Obesity and Arthritis
It is well known that obesity is a contributing factor in many disease including diabetes, heart disease and arthritis and for this reason it is one of the most important medical conditions of the dog.
Obesity is defined as a disease in which excessive body fat has accumulated to a point at which the animal may be adversely affected, generally thought to be when their weight is 20% above their ideal weight. It is thought that half of all pets are overweight or obese and which such a high prevalence in the population it is important to be mindful of our pets’ weight and to act quickly if we notice there is a problem.
Knowing if your dog is overweight can be very simple. It is tempting to follow charts of breed average weights and aim for your dog to be at this average “ideal” weight. However it is important to remember that these weights are only an average and your dog could be over or underweight in these ranges as there is a huge variety in size of dog within an individual breed. The better method is to look at your dogs body condition score. This is something your vet or nurse will do each time your dog is in the vets clinic but can be done at home too.
In order to assess body condition score you need to look at your dog from above and the side when they are standing straight. They should have a well-defined, nipped in waistline (like an hourglass) and you should be able to feel their rib cage with only light pressure. If unsure, call your local vet clinic and ask for an appointment to assess your pets weight. It is likely they will do this for you free of charge.

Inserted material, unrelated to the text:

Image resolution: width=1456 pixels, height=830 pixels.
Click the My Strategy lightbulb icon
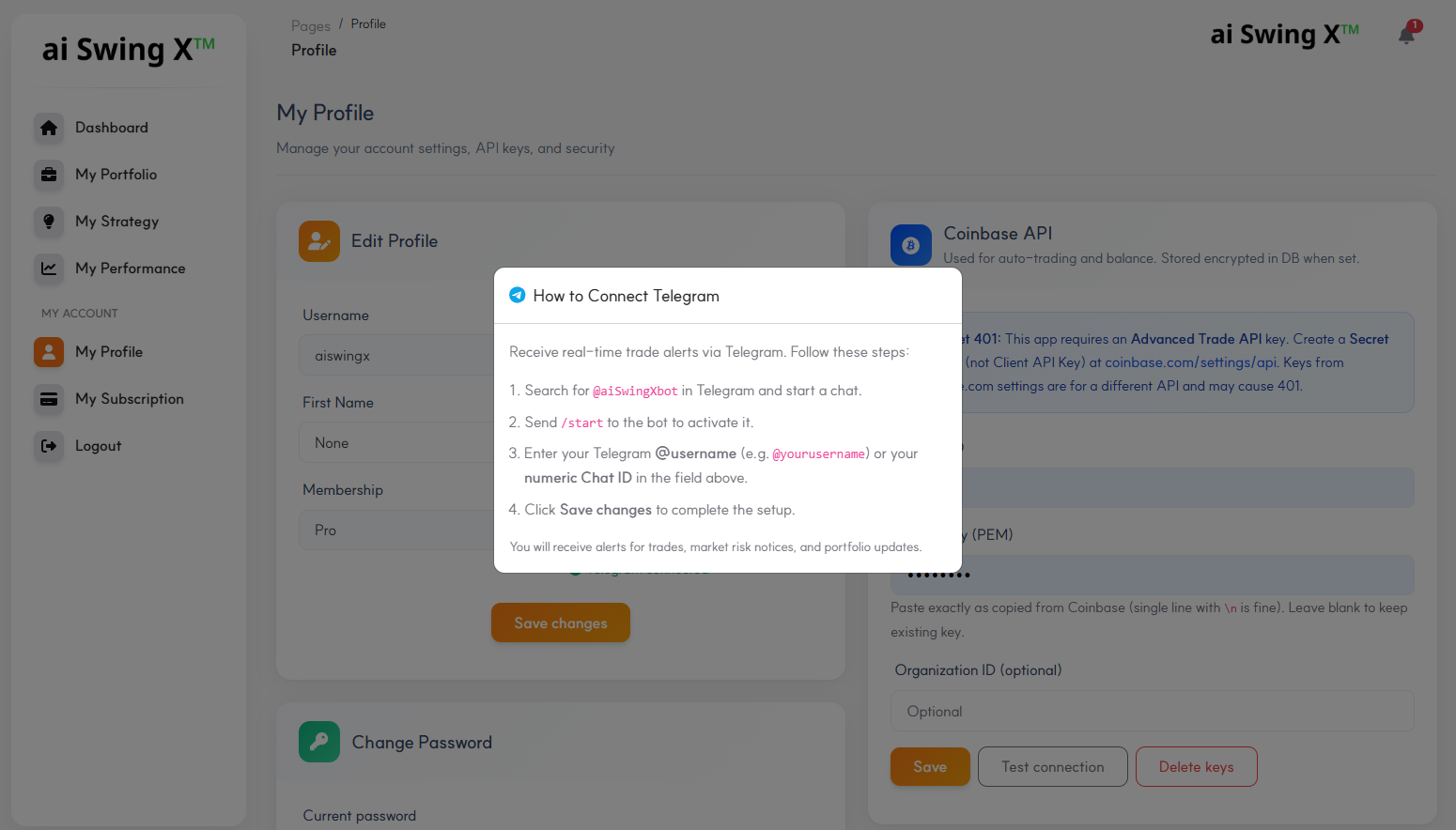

Of course the excessive forces placed on the joints secondary to obesity aren’t the only thing that will make a dog susceptible to arthritis. Previous injury, genetics and age will also contribute but obesity is the thing that we perhaps have the most control over. Weight loss of as little as 6% in an overweight patient will be enough to really improve their gait and mobility. This means that in as little as 2-3 months you can improve your dogs’ quality of life, activity levels and start to see some real positive behavioural outcomes.
To help your dog lose weight it is essential to get them onto an appropriate diet. There are a number of different options out there from commercial low fat or reduced calorie diets, to prescription weight loss foods that are designed to be used under the supervision of your vet or veterinary nurse. In most cases is better to use a weight loss diet rather than simply reducing the food portion of the normal food (unless this is already very excessively fed) so we are not restricting access to the other nutrients in the diet such as vitamins, minerals and essential fatty acids. These macronutrients are supplemented in many of the high quality weight loss foods.
The common theme with most weight loss or management diets is that they are all high in fibre and low in calories and fat. They aim to provide a balance of nutrition while keeping the dog satisfied during the weight loss process. Foods high in both protein and fibre have been shown to have a greater effect on satiety compared to food with just a high fibre or protein content alone so should be used where possible. Many of these foods are also supplemented with L-carnatine, an amino acid that has been shown to help increase fat loss while maintaining muscle mass during weight loss, something which is especially important for patients with arthritis where the muscles may already be weakened or wasted through lack of appropriate use.
Other dietary risk factors that have been shown to promote obesity include frequent feeding of snacks or table scraps and feeding of “own brand” food rather than premium brand foods. Dog that are present when their owner is preparing or consuming their own meal are also more likely to be overweight compared to those that aren’t, likely because these are the pets being offered the most tit-bits, so keeping your dog out of the kitchen or dining area at these times will make the weight loss process easier and quicker.
It is important that food during the weight loss process is accurately measured, ideally using digital scales. Studies have shown this, rather than use of a scoop or cup to make a big difference to the outcome of a weight loss programme.
Ideally no additional foods or treats should be fed during the weight loss period but a small number of healthy treats could be considered as long as they make up less than 5% of the total food allocation.
We would advise that any pet that is deemed overweight be checked by a vet, even if not on a prescription diet, to rule out underlying conditions such as hypothyroidism for example, which in rare cases can predispose a patient to weight gain.
Along with dietary management we know that increasing physical activity is helpful for weight loss, promoting fat loss and preservation of lean tissues. The rate of weight loss can be increased by around 0.7% a week when a patient exercises compared to one that does very little physical activity. The recommended exercise will vary on the patient but generally we would advise high intensity activities, such as ball chasing and running off the lead, be avoided in dogs with arthritis. Instead lead walks of gradually increasing length, swimming or hydrotherapy can be great to promote weight loss as well as strengthening muscles, giving mental stimulation and improving heart health.
As with most things, prevention is better than cure. Getting your dog on an appropriate diet and portion size for their breed, age, activity level and neutering status is vital to maintaining their health. Ask your vet or nurse to weigh and body condition score your dog (a method used to assess your dogs’ overall shape to give an idea of how close to ideal their body weight is) at each visit, especially if they have recently been neutered or are over the age of 5, when the risk of weight gain is increased.
Remember a small reduction in weight can have a big impact on pain levels and quality of life. Your dogs’ weight is in your hands and under your control so take action to keep them trim and healthy.